EXERCISE REQUIREMENTS -> Please retype everything from the start of the rows down to the line containing "pyautogui.click(x=631, y=287)", with both of those lines included.

INFORMATION SHOWN ->
╔══

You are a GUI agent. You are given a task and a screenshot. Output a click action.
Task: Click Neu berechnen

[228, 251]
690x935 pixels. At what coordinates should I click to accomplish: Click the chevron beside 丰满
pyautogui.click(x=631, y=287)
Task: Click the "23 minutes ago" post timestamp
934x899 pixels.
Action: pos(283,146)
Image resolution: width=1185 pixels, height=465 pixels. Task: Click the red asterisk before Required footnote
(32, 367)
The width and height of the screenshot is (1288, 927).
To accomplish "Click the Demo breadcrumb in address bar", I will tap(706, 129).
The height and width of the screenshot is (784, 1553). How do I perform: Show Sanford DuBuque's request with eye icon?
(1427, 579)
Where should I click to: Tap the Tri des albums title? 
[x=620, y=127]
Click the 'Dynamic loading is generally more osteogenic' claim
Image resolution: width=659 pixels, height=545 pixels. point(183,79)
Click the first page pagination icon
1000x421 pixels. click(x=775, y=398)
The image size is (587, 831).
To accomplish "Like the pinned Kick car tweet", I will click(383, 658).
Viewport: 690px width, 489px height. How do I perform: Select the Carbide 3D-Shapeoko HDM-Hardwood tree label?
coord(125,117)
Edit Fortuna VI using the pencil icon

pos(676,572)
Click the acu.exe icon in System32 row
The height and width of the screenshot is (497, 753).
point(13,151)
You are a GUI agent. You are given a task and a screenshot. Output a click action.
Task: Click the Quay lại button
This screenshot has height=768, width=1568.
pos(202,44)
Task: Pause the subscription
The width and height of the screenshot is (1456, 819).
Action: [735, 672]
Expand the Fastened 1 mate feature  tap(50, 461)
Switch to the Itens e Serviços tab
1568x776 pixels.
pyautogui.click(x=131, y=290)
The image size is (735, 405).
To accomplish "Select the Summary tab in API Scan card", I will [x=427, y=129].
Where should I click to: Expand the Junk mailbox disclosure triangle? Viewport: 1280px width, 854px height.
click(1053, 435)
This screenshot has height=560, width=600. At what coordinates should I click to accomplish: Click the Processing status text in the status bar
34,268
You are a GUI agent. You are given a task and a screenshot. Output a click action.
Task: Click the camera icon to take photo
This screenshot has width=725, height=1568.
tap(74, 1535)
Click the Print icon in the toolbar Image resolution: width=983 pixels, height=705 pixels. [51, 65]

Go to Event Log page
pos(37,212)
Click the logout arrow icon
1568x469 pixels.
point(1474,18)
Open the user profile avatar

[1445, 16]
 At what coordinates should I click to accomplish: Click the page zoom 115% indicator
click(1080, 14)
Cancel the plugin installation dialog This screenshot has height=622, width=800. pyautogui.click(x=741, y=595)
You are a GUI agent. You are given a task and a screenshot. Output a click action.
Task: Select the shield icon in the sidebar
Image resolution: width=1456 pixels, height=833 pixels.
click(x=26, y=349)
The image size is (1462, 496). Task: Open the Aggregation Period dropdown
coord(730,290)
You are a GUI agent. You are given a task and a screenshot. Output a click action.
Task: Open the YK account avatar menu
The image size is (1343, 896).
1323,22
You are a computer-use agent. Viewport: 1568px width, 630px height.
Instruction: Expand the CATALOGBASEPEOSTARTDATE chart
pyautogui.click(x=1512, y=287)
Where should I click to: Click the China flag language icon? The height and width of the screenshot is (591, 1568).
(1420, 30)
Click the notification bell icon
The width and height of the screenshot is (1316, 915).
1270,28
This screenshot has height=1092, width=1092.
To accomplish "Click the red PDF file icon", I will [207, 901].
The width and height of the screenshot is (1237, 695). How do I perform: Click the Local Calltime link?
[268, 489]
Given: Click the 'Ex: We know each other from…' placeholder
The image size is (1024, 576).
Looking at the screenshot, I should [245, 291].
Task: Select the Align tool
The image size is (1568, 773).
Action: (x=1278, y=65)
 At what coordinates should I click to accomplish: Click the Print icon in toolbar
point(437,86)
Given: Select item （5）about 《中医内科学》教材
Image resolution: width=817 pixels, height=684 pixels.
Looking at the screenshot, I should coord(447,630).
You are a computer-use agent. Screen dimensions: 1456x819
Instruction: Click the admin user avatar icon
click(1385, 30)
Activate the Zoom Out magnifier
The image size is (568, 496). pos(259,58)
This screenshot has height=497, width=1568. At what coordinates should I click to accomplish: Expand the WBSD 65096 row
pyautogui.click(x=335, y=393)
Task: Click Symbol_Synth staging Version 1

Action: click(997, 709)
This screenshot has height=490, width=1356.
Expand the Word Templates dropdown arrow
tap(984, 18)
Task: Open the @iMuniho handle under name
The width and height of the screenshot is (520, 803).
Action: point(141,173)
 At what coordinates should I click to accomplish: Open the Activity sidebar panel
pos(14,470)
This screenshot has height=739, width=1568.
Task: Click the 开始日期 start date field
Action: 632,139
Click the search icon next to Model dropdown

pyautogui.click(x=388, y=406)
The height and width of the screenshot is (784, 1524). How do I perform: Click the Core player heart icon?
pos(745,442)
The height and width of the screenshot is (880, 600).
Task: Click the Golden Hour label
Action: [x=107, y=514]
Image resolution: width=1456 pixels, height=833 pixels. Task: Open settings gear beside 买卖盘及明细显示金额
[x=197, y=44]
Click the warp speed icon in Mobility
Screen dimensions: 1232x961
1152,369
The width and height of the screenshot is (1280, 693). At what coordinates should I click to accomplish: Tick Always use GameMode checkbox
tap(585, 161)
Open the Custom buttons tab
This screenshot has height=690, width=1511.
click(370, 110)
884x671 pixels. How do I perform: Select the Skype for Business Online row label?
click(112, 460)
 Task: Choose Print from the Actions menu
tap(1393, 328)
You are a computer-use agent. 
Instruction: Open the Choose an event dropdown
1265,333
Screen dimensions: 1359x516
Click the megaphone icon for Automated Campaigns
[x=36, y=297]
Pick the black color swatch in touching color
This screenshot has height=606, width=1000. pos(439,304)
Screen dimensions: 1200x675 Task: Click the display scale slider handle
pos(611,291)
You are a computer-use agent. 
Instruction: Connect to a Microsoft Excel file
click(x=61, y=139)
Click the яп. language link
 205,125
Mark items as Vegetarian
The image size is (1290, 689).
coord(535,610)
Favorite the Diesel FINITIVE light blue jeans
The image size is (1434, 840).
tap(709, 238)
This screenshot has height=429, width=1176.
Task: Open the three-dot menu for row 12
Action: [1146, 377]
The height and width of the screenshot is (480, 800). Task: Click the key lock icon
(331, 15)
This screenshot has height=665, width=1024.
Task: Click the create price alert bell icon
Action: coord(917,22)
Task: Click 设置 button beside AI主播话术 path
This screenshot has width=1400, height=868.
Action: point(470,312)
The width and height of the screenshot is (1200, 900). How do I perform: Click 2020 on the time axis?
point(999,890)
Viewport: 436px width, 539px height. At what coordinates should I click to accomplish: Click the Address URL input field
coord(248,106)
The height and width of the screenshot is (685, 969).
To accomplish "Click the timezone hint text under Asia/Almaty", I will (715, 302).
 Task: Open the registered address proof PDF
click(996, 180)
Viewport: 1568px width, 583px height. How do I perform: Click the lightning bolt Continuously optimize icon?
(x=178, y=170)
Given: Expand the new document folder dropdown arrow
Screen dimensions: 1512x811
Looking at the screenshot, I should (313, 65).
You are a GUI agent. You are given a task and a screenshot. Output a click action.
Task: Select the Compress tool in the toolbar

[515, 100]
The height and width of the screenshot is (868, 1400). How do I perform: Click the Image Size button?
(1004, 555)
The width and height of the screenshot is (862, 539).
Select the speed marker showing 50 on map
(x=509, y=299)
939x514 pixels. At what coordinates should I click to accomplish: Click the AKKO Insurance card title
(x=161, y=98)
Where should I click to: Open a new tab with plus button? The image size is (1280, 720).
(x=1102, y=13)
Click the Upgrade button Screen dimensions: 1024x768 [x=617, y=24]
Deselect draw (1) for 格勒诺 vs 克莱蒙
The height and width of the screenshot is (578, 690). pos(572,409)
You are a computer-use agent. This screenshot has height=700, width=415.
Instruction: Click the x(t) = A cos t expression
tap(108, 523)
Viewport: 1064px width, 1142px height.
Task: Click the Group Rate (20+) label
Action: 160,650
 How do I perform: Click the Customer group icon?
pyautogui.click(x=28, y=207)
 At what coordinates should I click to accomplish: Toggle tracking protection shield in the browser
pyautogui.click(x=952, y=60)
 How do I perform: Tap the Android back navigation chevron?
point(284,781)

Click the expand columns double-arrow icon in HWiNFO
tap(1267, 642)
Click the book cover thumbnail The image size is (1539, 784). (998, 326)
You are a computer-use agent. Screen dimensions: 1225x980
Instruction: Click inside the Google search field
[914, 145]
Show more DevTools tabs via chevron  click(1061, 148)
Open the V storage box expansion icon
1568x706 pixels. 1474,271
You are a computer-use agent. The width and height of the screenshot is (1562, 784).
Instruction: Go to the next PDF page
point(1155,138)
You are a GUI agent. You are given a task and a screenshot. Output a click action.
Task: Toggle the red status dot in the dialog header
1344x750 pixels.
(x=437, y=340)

╚══

OUTPUT BELOW ->
You are a GUI agent. You are given a task and a screenshot. Output a click action.
Task: Click Neu berechnen

[228, 251]
690x935 pixels. At what coordinates should I click to accomplish: Click the chevron beside 丰满
pyautogui.click(x=631, y=287)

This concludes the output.